FRIDAY 6 OCT 2017 2:15 PM

THE UK'S TOP DOLPHINS FROM THE CANNES CORPORATE MEDIA & TV AWARDS

It has a few eccentricities, but the Cannes Corporate Media & TV Awards remains the preeminent European awards scheme recognising film and video for brands, charities and governments. The 2017 entry field was strong at almost 1,000 dolphins were awarded.

Looking at both the winners and non-winners, it’s clear the focus is on production values. Film after film reveals stunning imagery, emotive music and squadrons of drones supporting every conceivable aerial angle. Effectiveness is skimmed over, so this isn’t the place to look for compelling engagement data. It’s all about what’s on the screen.

The outstanding film was without doubt ‘The Heart of Trade,’ billed as a Danish/UK production by M2Film with Green Cave People for Maersk. It won no fewer than eight awards including the coveted ‘Grand Prix for Best Film,’ and M2Film grabbed the Black Dolphin for ‘Production Company of the Year.’

M2Film is headquartered in Copenhagen while ‘The Heart of Trade’ director Malcolm Green is based in London. To work out who was top dog of UK producers, we analysed who won what from four different perspectives: golds won, number of winning projects, total awards won and total score by weighting. We then calculated who performed most consistently across all four measures.

Eighteen UK producers picked up trophies in Cannes, including in-house teams at Shell Creative Visual and HSBC Now with MerchantCantos. Casual Films, HSBC, Media Zoo, Plastic Pictures and Woodhouse Video Production all won two awards, but the top spot was a closely-fought battle between Pink Banana (4), the Edge Picture Company (4) and Pretzel and Peggy (5).

We don’t automatically pick the night’s winner by who won the most awards because some are harder to win than others. Pink Banana’s trophies included a coveted Black Dolphin for ‘Best Music’ for Joe Flory’s score on ‘RBeats,’ one of the craft categories where only one award is made.

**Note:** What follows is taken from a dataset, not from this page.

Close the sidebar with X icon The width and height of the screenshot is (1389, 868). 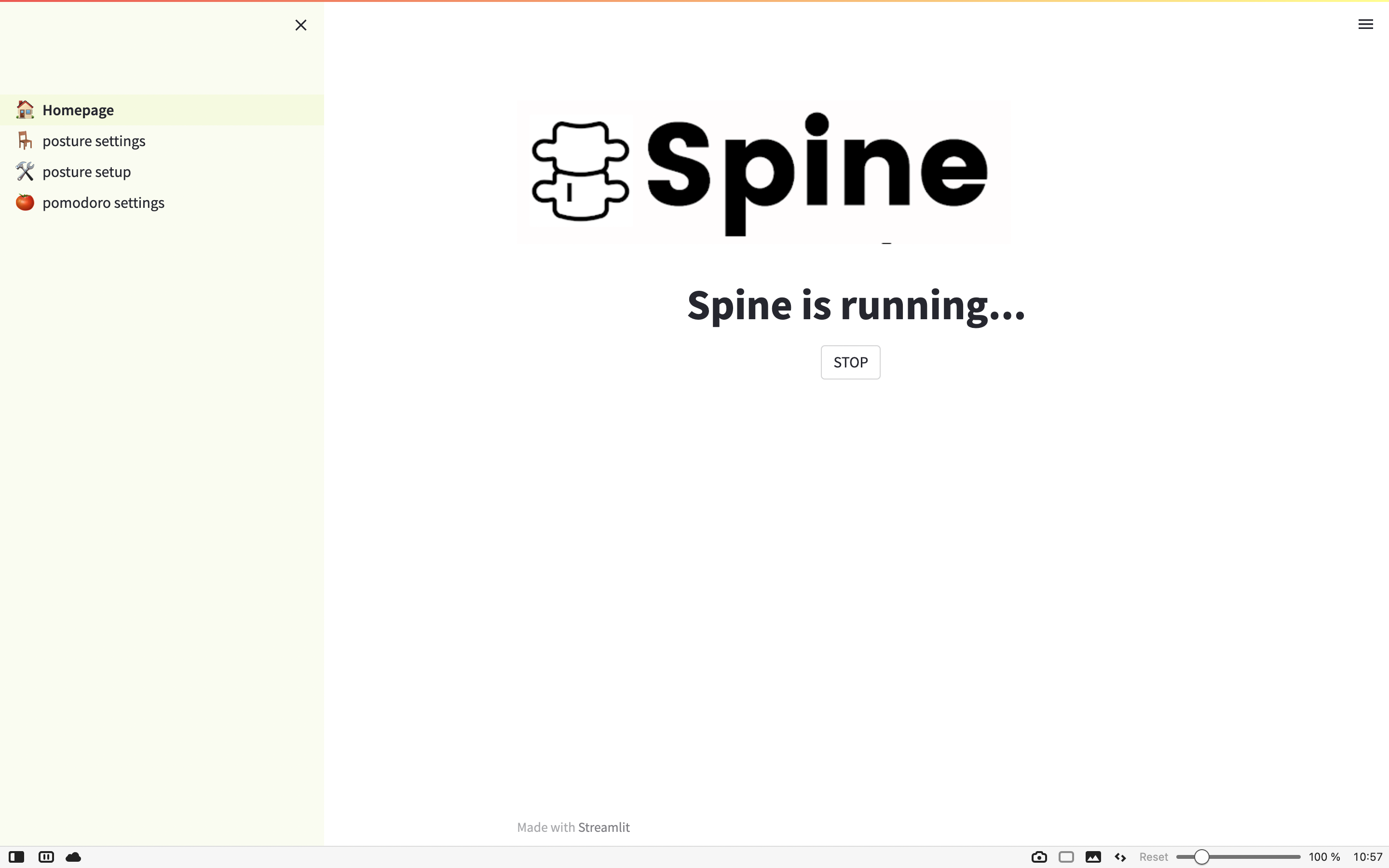301,25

The Edge won three golds including two for ‘Sextortion,’ already a multiple award winner elsewhere; outstanding performances from both agencies.

The Moving Image top dog of UK producers in Cannes is Pretzel and Peggy. They not only won three golds but the company’s trophies were spread across four projects for four different commissioners – internetmatters.org (‘Internet Matters’), Royal Sun Alliance Insurance (‘Learning Zones’), Natwest/RBS (‘We Can Do This’) and M&C Saatchi (‘Anti-Smoking Film’). The work shows consistently excellent storytelling across a range of themes, brining business topics vividly to life.

And those eccentricities I mentioned? It’s no disrespect to M2Film that perhaps the longest applause of the night went to Deutsche Welle’s ‘Trump’s Ties.’ Bad dress sense is one thing the creative industries can unite around.